The hypotheses we make and the constraints that we recognize are the following:

  1. The traces are available in the XML format, the semantics of which is known, at least informally. This is not a strong hypothesis: many CSCL tools directly produce such formats. In other cases, if the representation and the semantics of the traces are known, it is possible to convert them to XML format without loss of information.
  2. The proposed approach does not prejudge the use of a specific tool or a compulsory format. It applies to the joint usage of different tools and methods of gathering traces, for example through one or more CSCL tools on the one hand, and by the manual transcription of audio or video, possibly with the help of an appropriate tool, on the other.

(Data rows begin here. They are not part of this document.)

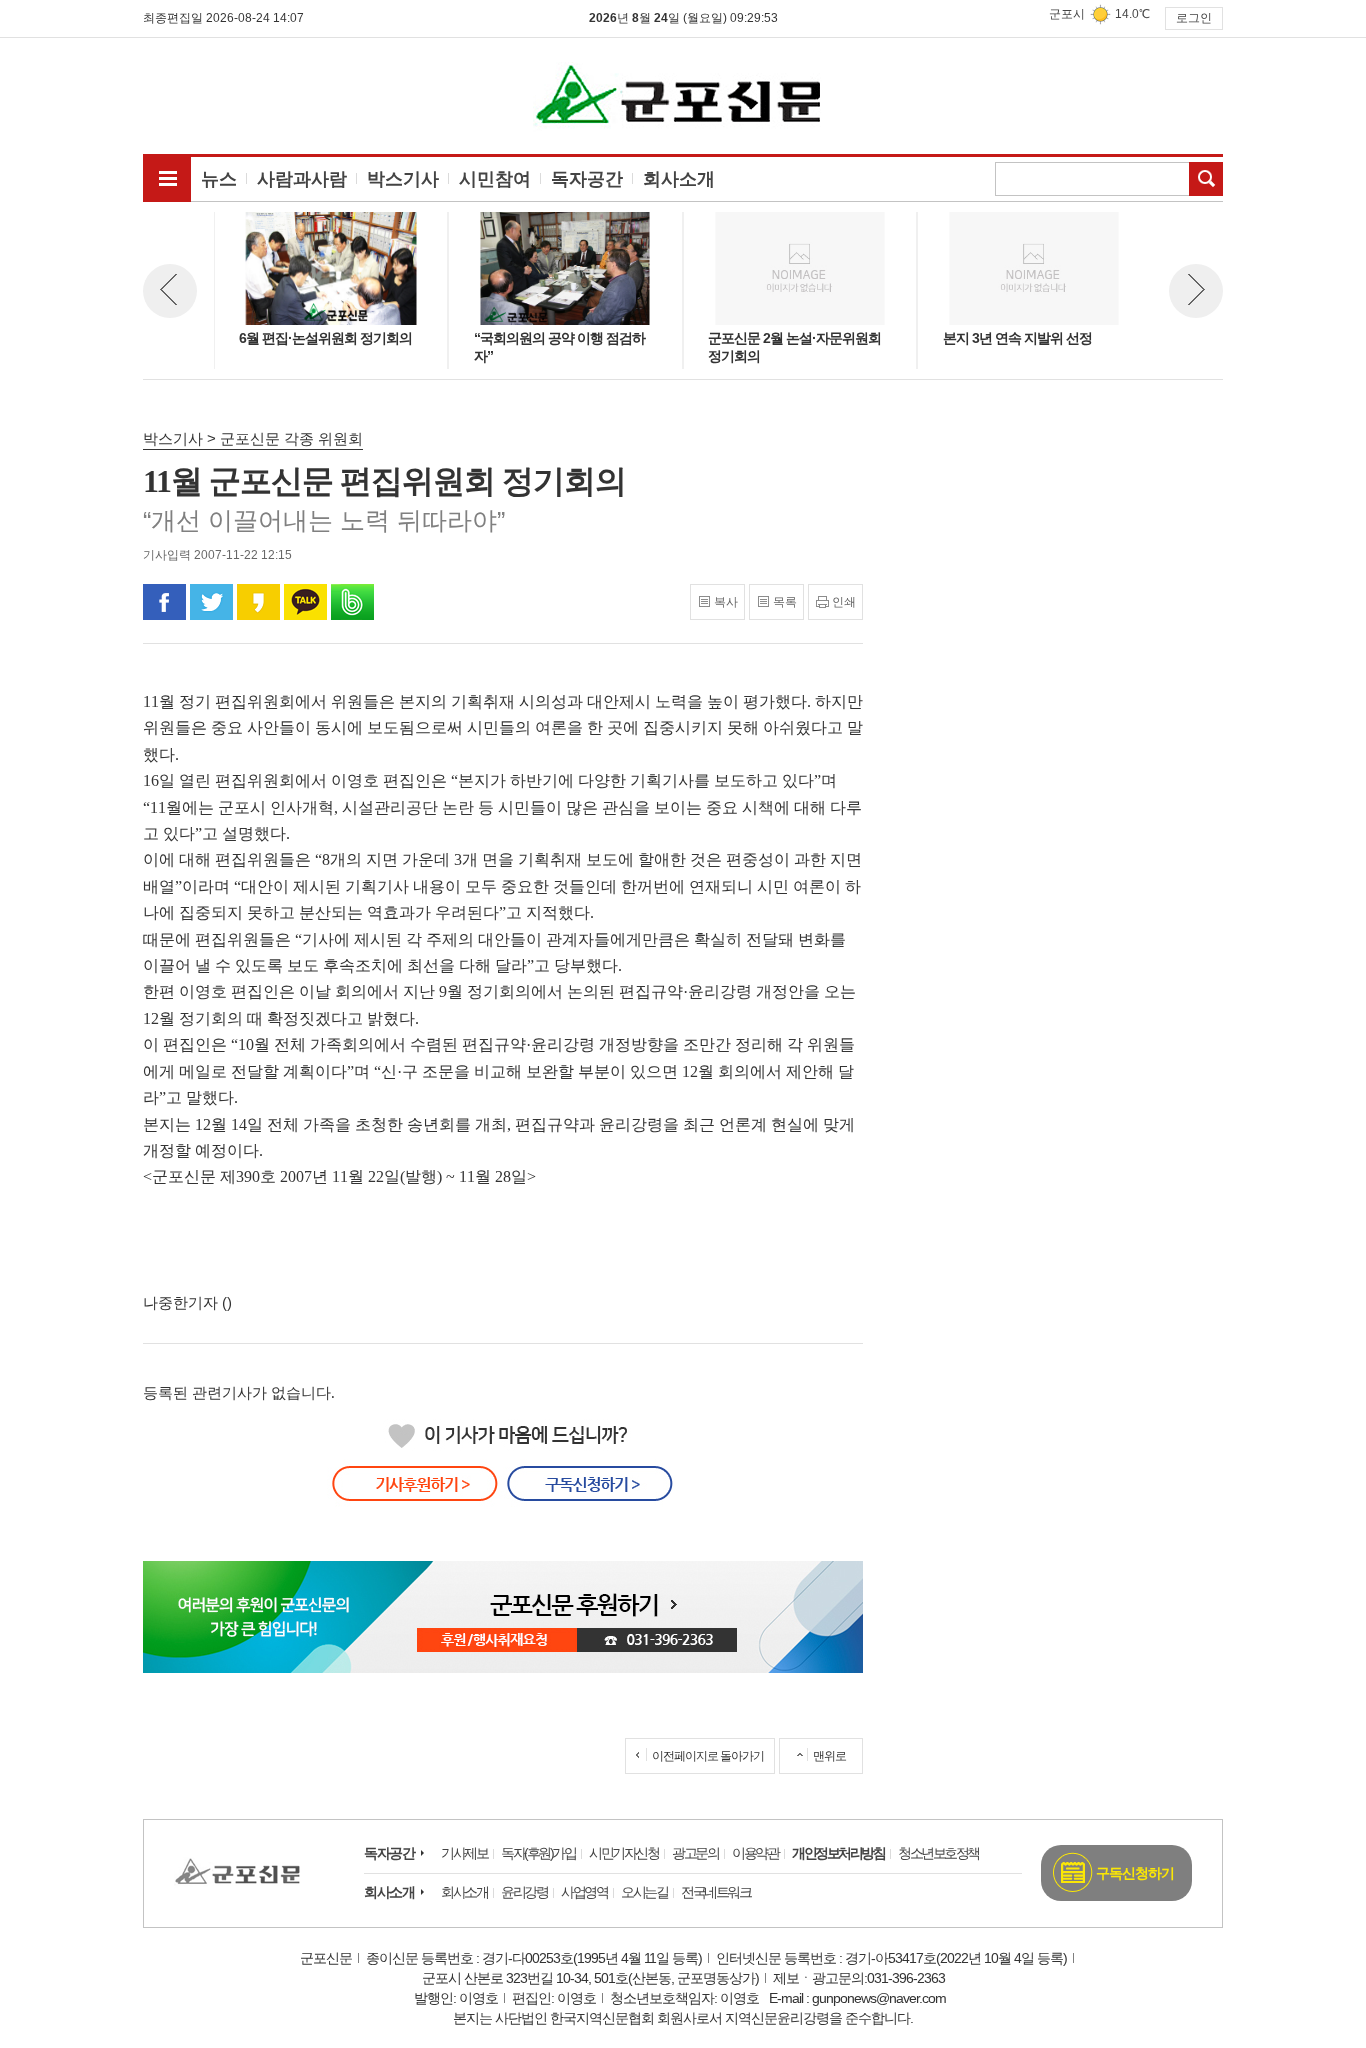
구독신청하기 (1135, 1873)
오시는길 (644, 1892)
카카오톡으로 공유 (305, 602)
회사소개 (389, 1892)
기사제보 (464, 1853)
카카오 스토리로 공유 (258, 602)
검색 (1206, 179)
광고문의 (695, 1853)
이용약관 (755, 1853)
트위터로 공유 (211, 602)
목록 (785, 602)
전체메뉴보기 (167, 178)
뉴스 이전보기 (170, 291)
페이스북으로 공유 (164, 602)
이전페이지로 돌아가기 (708, 1756)
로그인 (1194, 18)
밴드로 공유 (352, 602)
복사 (726, 602)
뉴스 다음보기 (1196, 291)
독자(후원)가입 (538, 1853)
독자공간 (389, 1853)
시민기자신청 (623, 1853)
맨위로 (829, 1756)
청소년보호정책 (938, 1853)
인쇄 (844, 602)
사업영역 (584, 1892)
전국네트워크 (715, 1892)
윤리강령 (524, 1892)
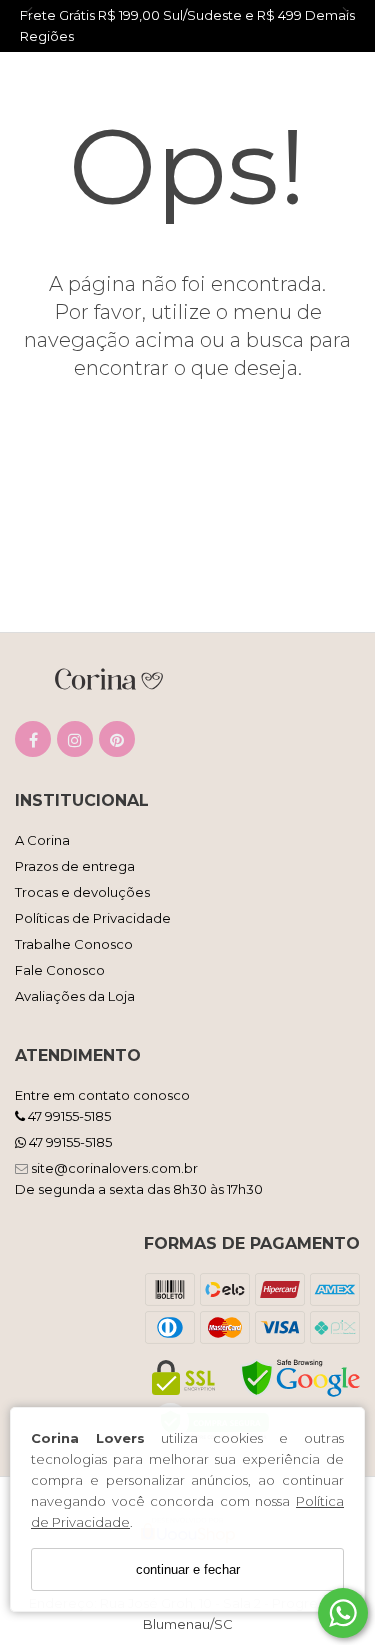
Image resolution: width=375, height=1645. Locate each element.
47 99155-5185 (68, 1116)
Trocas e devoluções (82, 892)
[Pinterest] (117, 743)
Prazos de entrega (75, 866)
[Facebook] (33, 743)
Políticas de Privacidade (93, 918)
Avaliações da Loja (75, 996)
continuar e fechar (188, 1569)
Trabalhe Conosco (74, 944)
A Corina (42, 840)
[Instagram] (75, 743)
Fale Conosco (60, 970)
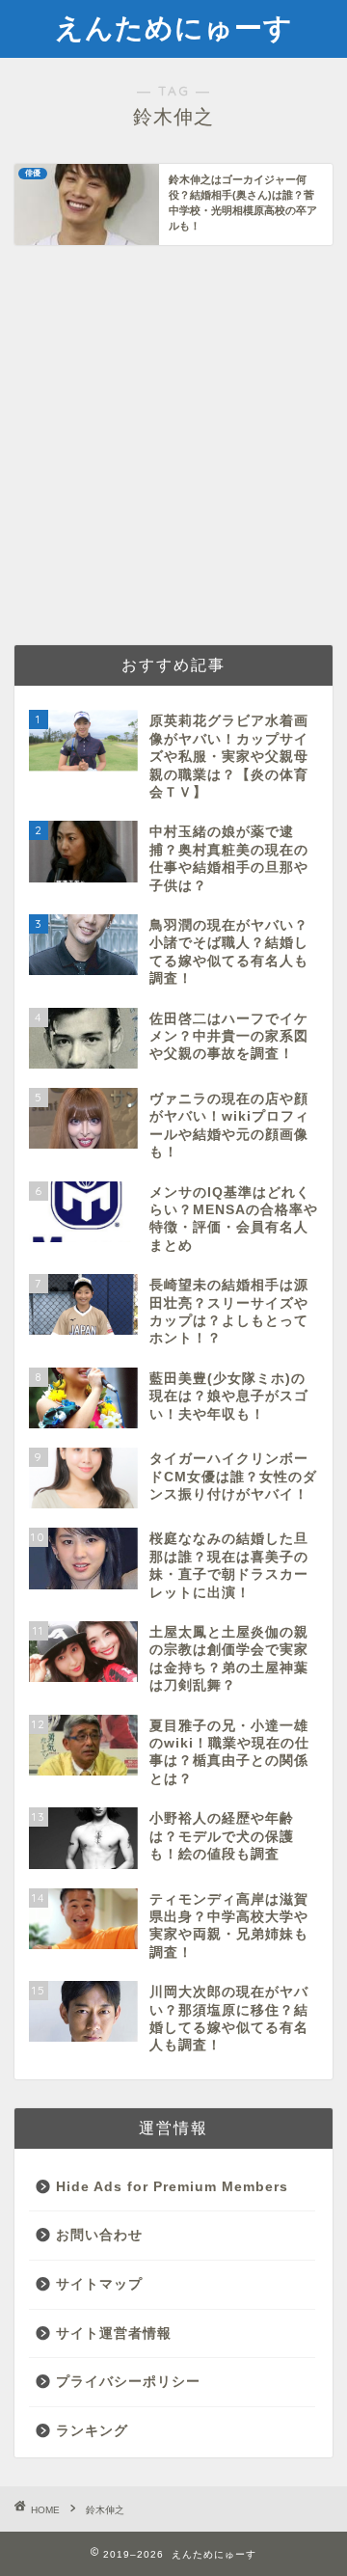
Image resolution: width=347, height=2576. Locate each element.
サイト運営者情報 (114, 2333)
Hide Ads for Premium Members (172, 2187)
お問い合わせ (99, 2235)
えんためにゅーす (174, 27)
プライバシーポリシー (128, 2381)
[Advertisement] (173, 442)
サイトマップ (99, 2284)
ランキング (92, 2431)
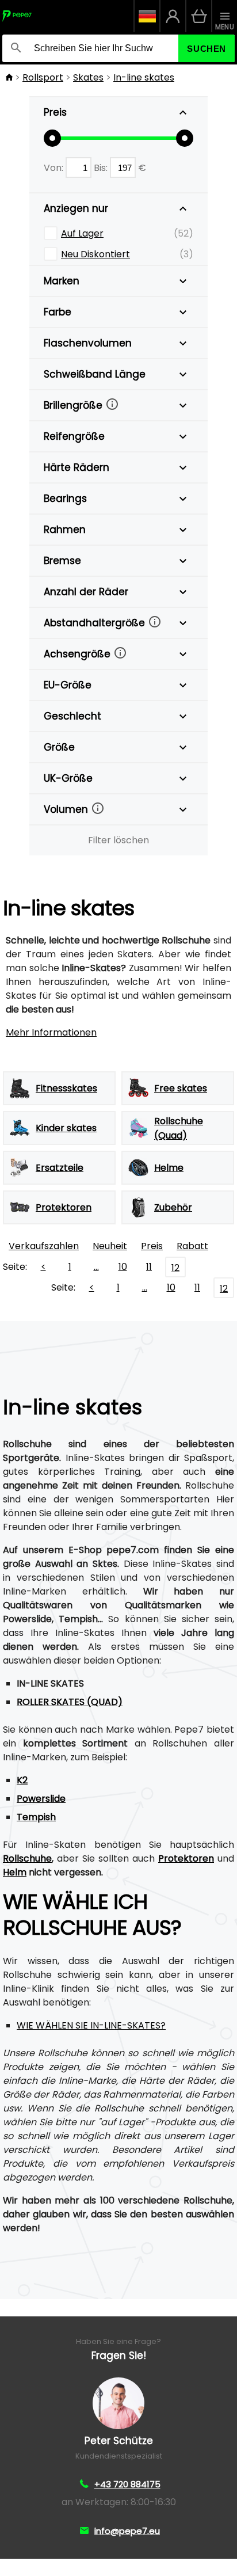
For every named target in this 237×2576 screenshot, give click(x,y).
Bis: (102, 167)
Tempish (36, 1817)
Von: (55, 167)
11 (149, 1266)
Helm (14, 1872)
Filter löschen (118, 840)
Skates (88, 77)
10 (122, 1266)
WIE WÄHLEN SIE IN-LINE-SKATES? (91, 2025)
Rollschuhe (27, 1858)
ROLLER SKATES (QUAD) (70, 1702)
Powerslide (41, 1798)
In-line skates (143, 77)
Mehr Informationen (51, 1032)
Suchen (206, 49)
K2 (22, 1780)
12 (175, 1267)
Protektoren (186, 1858)
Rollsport (42, 77)
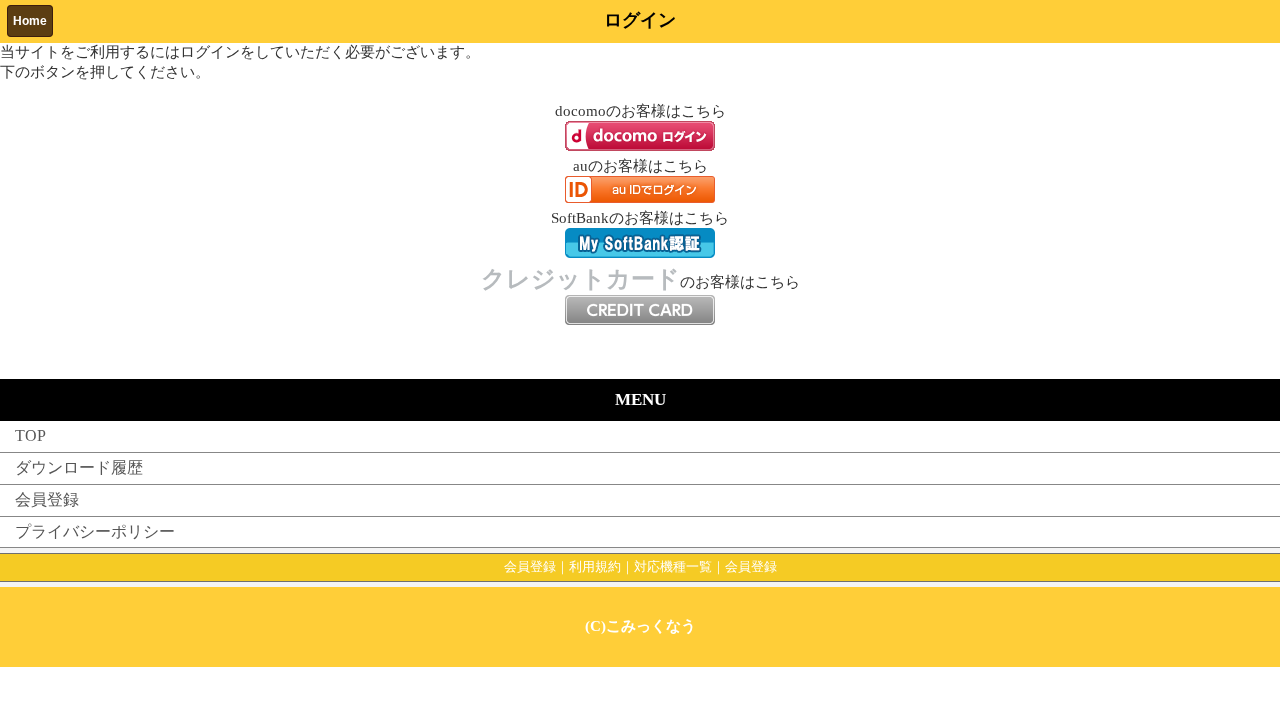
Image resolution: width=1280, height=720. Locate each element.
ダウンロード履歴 (79, 467)
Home (30, 21)
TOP (30, 435)
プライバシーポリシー (95, 531)
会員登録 (47, 499)
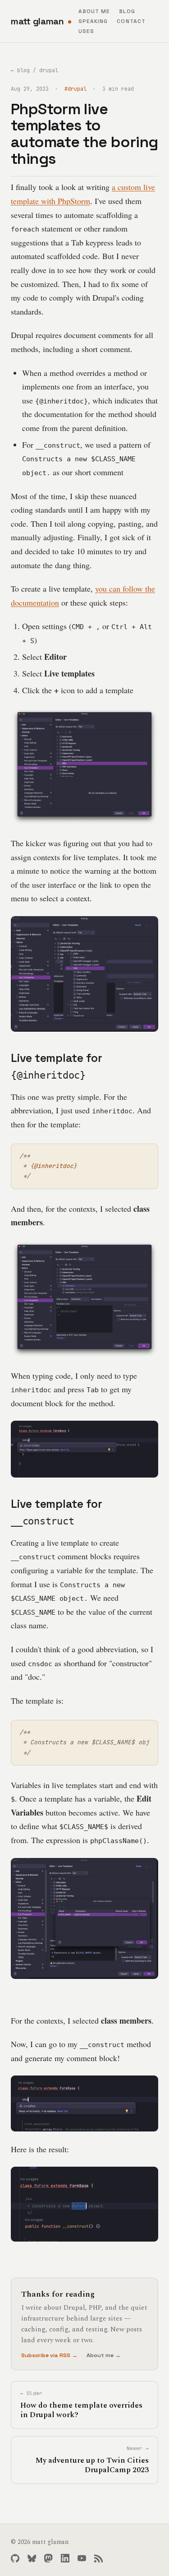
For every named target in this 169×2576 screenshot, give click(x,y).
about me (94, 11)
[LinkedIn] (65, 2558)
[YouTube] (82, 2558)
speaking (93, 21)
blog (127, 11)
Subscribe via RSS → (49, 2355)
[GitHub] (15, 2558)
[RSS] (98, 2558)
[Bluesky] (31, 2558)
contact (131, 21)
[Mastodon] (48, 2558)
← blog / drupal (34, 70)
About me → (104, 2355)
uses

However, if one takes into account the wide variety of CSCL tools and transcription conventions followed by researchers, it seems illusionary to attempt to propose a common transcription/trace format or even hope to define a kind of “pivot format” that can represent human activity, whether it is through an exceedingly complex format that expresses all the shades and variations possible or whether it is through a simplified format that expresses a lowest common denominator. It is easier and more reasonable to imagine that the XML trace documents are conserved, unchanged, in their original form, as the researcher choses to record them. Consequently, it becomes necessary to give the researcher a tool that lets him or her explore the collected corpus through a friendly interface. The minimal functionalities that should be supplied are:

  • The visualization of corpus extracts;
  • The « Replay » of the mediated interactions from the collected traces;
  • The possibility to annotate elements of the corpus;
  • A search mechanism for the corpus.

The method we propose here is designed to support researchers for analysis according to a given coding schema, selection of analyses already done in order to perform further analyses, and finally comparison of analyses done by different coders or with different methodologies.
We begin by defining the term “primary corpus” as the collection of all the documents gathered during the course of an experiment or observation. These typically consist of:

  • Audio or video documents that have been recorded during the experiment or during the observation of the situation;
  • Transcriptions of these recordings carried out by the researcher;
  • Traces of computer-mediated interactions;
  • Documents distributed to participants in the experiment/situation;
  • Notes taken before, during and after the experiment/situation;
  • All other documents judged to be relevant by the researcher.
These documents are finite in number and will not evolve a posteriori, as they represent all the data gathered during and on the experiment/situation. In practice, we are interested in documents that exist in digital format (having been originally generated in or translated into XML) for which an informal semantics can be defined.
We make the hypothesis that this primary corpus will be considered as fixed and unchangeable. All other documents created at a later date from this primary corpus will be an extract, a comment or an interpretation of the primary. Any annotation to the documents in this base will be expressed through an intermediary document (the “anchors document”) that will contain references to the primary corpus.
The methodology described above allows us to make up a corpus that contains all of the available data, without any information loss, as no data is translated from one format to another. As mentioned previously, this corpus should be visualized and explored by the researcher. He or she should also be able to designate particular elements, annotate them and extract these elements or parts of them.
We use the term « point in a corpus » to designate a reference to an item in the corpus. Such an item is, for example, the location of a word, a sentence or a paragraph in a text, an element in an XML document, a spot or an area in a picture, an excerpt of a video/audio document, etc.
Let's give some examples of analysis situations. A researcher can ask the following questions on a corpus :
  1. In which parts of the corpus does a participant use the expression « OK » ?
  2. Which participant intervenes the most in the chat ?
  3. What is the category (using Rainbow analysis for example) of each participant actions?
  4. What mechanical knowledge is referred to in this discussion ?
  5. I need to put comments on some points of the corpus.
Clearly, each question is answered by a very different analysis work. While requests 1 and 2 can possibly get an answer in a few minutes, possibly through a procedure that automates the work, other requests may need hours, days or even weeks of work by the researcher.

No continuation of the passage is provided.